BUSINESS

Philippine reserves rise to $109B amid BOP surplus

Toby Magsaysay

The Philippines recorded a balance of payments (BOP) surplus of US$82 million in September 2025, according to the Bangko Sentral ng Pilipinas (BSP). While significantly lower than the US$3.5 billion surplus posted in September of last year, the figure still reflects a positive external position driven by income from BSP’s foreign investments and net foreign currency deposits from the national government.

The BOP is a comprehensive record of the country’s financial transactions with the rest of the world, including trade, investments, and remittances. A surplus indicates that more foreign currency entered the country than left, suggesting stronger external inflows relative to outflows.

In the first nine months of 2025, the BOP deficit narrowed slightly to US$5.3 billion, from US$5.4 billion in the January–August period. The BSP said the deficit mainly reflected the country’s wider trade gap, partially offset by sustained inflows from overseas Filipino remittances, as well as trade in services, foreign investments, and foreign borrowings by the government.

The BOP position also mirrored an increase in the country’s gross international reserves (GIR), which rose to US$109.1 billion as of end-September 2025 from US$107.1 billion in August.

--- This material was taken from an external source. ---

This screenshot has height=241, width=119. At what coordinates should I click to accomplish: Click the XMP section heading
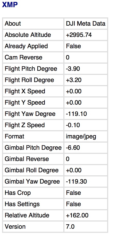[x=10, y=5]
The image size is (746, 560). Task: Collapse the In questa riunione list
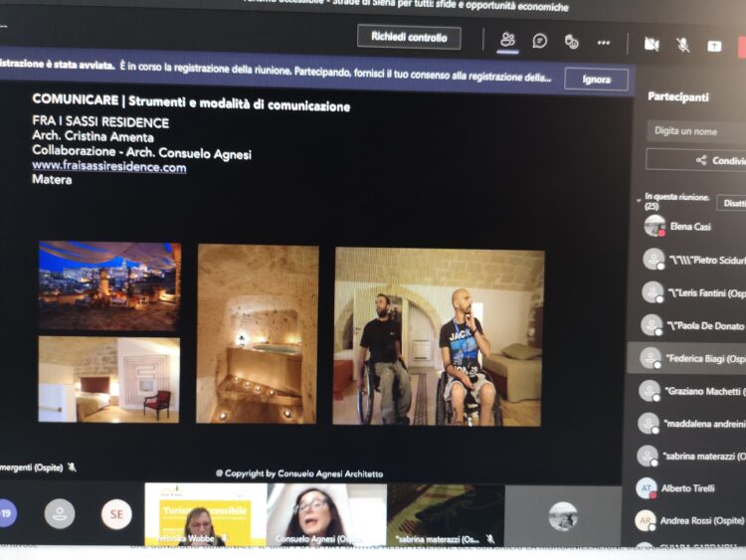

GIR represents the total foreign assets held by the BSP, including foreign currency, gold, and securities, which serve as the country’s buffer against external shocks such as natural disasters. Rising reserves generally indicate stronger external liquidity, helping the BSP stabilize the peso, finance import needs, and manage foreign debt obligations.

At its current level, the BSP said the GIR is sufficient to cover 7.3 months’ worth of imports of goods and payments for services and primary income. It also covers approximately 3.8 times the country’s short-term external debt, providing a strong cushion against sudden capital outflows or currency volatility.

The modest BOP surplus and rising GIR suggest improving foreign exchange conditions and a more stable external sector entering the final quarter of 2025, even as the country continues to manage a persistent trade deficit and global economic headwinds.